- Born: January 4, 1900 Bellevue, Kentucky, U.S.
- Died: January 16, 1988 (aged 88)
- Education: Evander Childs Educational Campus National Academy of Design Art Academy of Cincinnati
- Known for: Painting
- Spouse: Anna Eikenhout (m. 1943–1986)
- Family: Lucien Hubbard (brother)

= Harlan Hubbard =

American painter

Harlan Hubbard (January 4, 1900 – January 16, 1988) was an American artist and writer, known for his simple lifestyle.

==Early life and education==
Hubbard was born in Bellevue, Kentucky. His father died when Harlan was only seven. Soon thereafter, his mother moved him to New York City to be with his two older brothers who were living there at the time. One of his brothers, Lucien Hubbard (1888–1971), became a Hollywood screenwriter. Hubbard attended Childs High School in the Bronx and received his art education from New York's National Academy of Design and the Art Academy of Cincinnati. In 1919, he returned with his mother to northern Kentucky and settled in Fort Thomas, Kentucky.

==Simple living at Payne Hollow==
As a young man, Hubbard saw the industrial development in America as a threat to the natural world and he came to reject consumer culture. In 1929 he started keeping a journal into which he poured his thoughts on society. In 1943, he married Anna Eikenhout. The following year they built a shantyboat at Brent, Kentucky and traveled down the Ohio and Mississippi rivers, ending their journey in the Louisiana bayous in 1951. His book Shantyboat recounts the eight-year journey from Brent to New Orleans. His book Shantyboat in the Bayous, which was published in 1990, completes the story.

In 1951, Harlan and Anna built a simple home at Payne Hollow on the shore of the Ohio River in Trimble County, Kentucky. It was there that the Hubbards lived lives that have been described as simultaneously frugal and abundant. Hubbard published two books on their lifestyle: Payne Hollow and Journals, 1929-1944. Author Wendell Berry was a close friend of Hubbard's who wrote and lectured on the Hubbards' lives.

Hubbard's wife Anna died on May 4, 1986. Hubbard himself died two years later at the age of 88.

==Artistic legacy==
Hubbard's art was largely pastoral, including oils, watercolors, and woodblock printing. The Behringer-Crawford Museum in Covington, Kentucky and the Frankfort Community Public Library (Frankfort, Indiana) have significant collections of his work.

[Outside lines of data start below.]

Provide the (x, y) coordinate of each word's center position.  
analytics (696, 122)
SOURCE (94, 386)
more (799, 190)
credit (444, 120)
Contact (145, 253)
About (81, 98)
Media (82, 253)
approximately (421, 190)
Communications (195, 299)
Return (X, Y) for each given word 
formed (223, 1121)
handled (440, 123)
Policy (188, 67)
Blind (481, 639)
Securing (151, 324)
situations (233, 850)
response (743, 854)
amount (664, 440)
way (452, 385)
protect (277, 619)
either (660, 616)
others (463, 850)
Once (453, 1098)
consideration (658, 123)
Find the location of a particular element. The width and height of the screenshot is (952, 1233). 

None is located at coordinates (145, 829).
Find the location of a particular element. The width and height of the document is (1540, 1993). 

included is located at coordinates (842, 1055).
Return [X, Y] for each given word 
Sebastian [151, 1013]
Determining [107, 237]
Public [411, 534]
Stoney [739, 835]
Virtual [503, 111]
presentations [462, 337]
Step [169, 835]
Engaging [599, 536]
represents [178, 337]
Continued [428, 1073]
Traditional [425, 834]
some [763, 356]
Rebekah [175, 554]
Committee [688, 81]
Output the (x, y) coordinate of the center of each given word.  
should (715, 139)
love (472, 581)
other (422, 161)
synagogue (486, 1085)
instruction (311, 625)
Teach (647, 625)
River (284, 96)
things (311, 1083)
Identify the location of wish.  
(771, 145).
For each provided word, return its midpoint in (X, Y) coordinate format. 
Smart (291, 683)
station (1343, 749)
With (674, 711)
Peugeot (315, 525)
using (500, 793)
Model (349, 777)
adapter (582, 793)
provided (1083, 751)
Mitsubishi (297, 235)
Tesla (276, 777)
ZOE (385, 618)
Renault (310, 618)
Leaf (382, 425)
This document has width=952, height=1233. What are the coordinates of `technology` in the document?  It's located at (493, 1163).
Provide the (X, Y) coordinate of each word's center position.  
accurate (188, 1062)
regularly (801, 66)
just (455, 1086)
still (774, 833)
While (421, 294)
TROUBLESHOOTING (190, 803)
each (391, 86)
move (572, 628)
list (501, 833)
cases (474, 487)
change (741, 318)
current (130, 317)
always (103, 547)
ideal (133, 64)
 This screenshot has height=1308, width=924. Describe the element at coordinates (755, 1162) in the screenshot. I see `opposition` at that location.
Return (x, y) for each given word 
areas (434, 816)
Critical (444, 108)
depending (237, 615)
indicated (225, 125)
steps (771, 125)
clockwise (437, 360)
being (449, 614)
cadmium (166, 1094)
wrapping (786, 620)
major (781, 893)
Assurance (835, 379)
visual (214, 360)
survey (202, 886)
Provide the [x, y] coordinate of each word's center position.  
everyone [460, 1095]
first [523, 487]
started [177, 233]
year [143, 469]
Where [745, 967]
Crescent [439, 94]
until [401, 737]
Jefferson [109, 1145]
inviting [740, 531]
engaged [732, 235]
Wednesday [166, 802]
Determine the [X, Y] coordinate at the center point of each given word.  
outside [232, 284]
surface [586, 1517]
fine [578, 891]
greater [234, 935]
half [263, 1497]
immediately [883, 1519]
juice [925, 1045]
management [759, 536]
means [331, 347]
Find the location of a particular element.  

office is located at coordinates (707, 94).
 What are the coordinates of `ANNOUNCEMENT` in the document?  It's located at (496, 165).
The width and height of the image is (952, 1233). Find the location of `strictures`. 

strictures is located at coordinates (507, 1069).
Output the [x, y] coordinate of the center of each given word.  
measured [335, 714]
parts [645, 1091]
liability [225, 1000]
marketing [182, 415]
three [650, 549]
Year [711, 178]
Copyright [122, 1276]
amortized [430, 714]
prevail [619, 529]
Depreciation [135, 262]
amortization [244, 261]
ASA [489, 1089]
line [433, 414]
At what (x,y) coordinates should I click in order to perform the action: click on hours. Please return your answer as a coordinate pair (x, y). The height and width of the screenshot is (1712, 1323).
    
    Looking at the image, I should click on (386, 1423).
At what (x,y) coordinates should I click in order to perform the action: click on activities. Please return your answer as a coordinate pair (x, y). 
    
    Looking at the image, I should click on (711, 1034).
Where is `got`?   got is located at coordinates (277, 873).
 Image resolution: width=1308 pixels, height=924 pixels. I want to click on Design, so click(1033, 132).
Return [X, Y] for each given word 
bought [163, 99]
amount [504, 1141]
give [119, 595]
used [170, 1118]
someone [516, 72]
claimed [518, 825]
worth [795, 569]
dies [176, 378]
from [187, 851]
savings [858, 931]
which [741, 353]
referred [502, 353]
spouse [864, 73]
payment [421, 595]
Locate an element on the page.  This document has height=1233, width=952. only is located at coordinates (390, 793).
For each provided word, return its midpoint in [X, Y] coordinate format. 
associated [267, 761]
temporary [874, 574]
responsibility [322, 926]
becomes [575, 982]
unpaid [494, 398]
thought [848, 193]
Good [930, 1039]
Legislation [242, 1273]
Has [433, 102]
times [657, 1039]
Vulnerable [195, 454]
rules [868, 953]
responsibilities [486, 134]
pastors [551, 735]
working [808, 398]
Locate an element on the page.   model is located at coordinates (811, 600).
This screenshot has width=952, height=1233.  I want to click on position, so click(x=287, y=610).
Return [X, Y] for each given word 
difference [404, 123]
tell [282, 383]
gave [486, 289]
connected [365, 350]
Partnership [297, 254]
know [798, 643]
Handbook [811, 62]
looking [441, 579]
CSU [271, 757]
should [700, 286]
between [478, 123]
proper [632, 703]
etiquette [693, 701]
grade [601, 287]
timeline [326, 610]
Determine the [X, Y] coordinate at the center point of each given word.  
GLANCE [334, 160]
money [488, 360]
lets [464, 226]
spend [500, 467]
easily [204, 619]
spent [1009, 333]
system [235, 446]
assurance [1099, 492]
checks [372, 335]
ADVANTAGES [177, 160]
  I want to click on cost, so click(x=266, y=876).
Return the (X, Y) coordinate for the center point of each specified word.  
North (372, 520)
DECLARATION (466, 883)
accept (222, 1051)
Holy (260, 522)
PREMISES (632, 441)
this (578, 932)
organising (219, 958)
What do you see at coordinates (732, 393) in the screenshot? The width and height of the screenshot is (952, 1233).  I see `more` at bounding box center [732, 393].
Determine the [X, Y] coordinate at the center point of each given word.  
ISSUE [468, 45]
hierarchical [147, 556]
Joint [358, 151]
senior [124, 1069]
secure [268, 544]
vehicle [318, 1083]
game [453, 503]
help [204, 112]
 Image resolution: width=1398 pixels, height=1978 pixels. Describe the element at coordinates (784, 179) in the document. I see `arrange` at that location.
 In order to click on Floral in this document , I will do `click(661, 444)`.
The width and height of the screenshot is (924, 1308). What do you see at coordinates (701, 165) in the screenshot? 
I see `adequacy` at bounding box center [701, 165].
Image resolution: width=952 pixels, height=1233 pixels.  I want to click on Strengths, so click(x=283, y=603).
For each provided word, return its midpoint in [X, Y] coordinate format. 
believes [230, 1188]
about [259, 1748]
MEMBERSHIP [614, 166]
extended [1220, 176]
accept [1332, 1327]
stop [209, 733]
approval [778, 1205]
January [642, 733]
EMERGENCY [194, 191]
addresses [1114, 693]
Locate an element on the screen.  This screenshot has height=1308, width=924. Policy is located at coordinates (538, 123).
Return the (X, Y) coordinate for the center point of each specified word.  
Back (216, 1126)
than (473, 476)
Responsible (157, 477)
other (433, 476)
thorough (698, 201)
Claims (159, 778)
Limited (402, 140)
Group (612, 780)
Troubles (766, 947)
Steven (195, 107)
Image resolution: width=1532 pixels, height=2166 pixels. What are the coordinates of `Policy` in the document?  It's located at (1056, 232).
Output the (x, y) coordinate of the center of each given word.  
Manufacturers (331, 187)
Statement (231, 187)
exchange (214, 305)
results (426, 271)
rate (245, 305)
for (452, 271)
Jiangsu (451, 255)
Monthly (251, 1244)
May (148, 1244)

Hubbard bequeathed Payne Hollow to his friend and fellow artist Paul Hassfurder. Hassfurder began living in Payne Hollow in 1989.

==Works==
- Shantyboat (New York: Dodd, Mead), 1953. [republished as Shantyboat: A River Way of Life (Lexington, KY: University Press of Kentucky), 1977. ISBN 0-8131-1359-8]
- Payne Hollow: Life on the Fringe of Society (New York: Eakins Press), 1974. ISBN 0-87130-040-0 [republished as a "new edition" in 1997 by Gnomon Press, ISBN 0-917788-66-4]
- "Payne Hollow" in Kentucky Renaissance: An Anthology of Contemporary Writing, Jonathan Greene, ed. (Lexington, KY: Gnomon Press), 1976.
- Harlan Hubbard Journals, 1929-1944 (Lexington, KY: University Press of Kentucky), 1987. ISBN 0-8131-1616-3
- Oyo: An Ohio River Anthology (with Don Wallis) (Yellow Springs, OH: Oyo Press), 1987.
- Shantyboat on the Bayous (Lexington, KY: University Press of Kentucky), 1990. ISBN 0-8131-1717-8
- Shantyboat Journal (Lexington, KY: University Press of Kentucky), 1994. ISBN 0-8131-1868-9
- The Woodcuts of Harlan Hubbard: From the Collection of Bill Caddell (Lexington, KY: University Press of Kentucky), 1994. ISBN 0-8131-1879-4
- Payne Hollow Journal (Lexington, KY: University Press of Kentucky), 1996. ISBN 0-8131-1954-5
- A Visit with Harlan Hubbard (with Wade H. Hall) (Lexington, KY: University of Kentucky Libraries), 1996. ISBN 0-917519-04-3
- Sonata at Payne Hollow: A Play (by Wendell Berry) (Monterey, KY: Larkspur Press), 2001.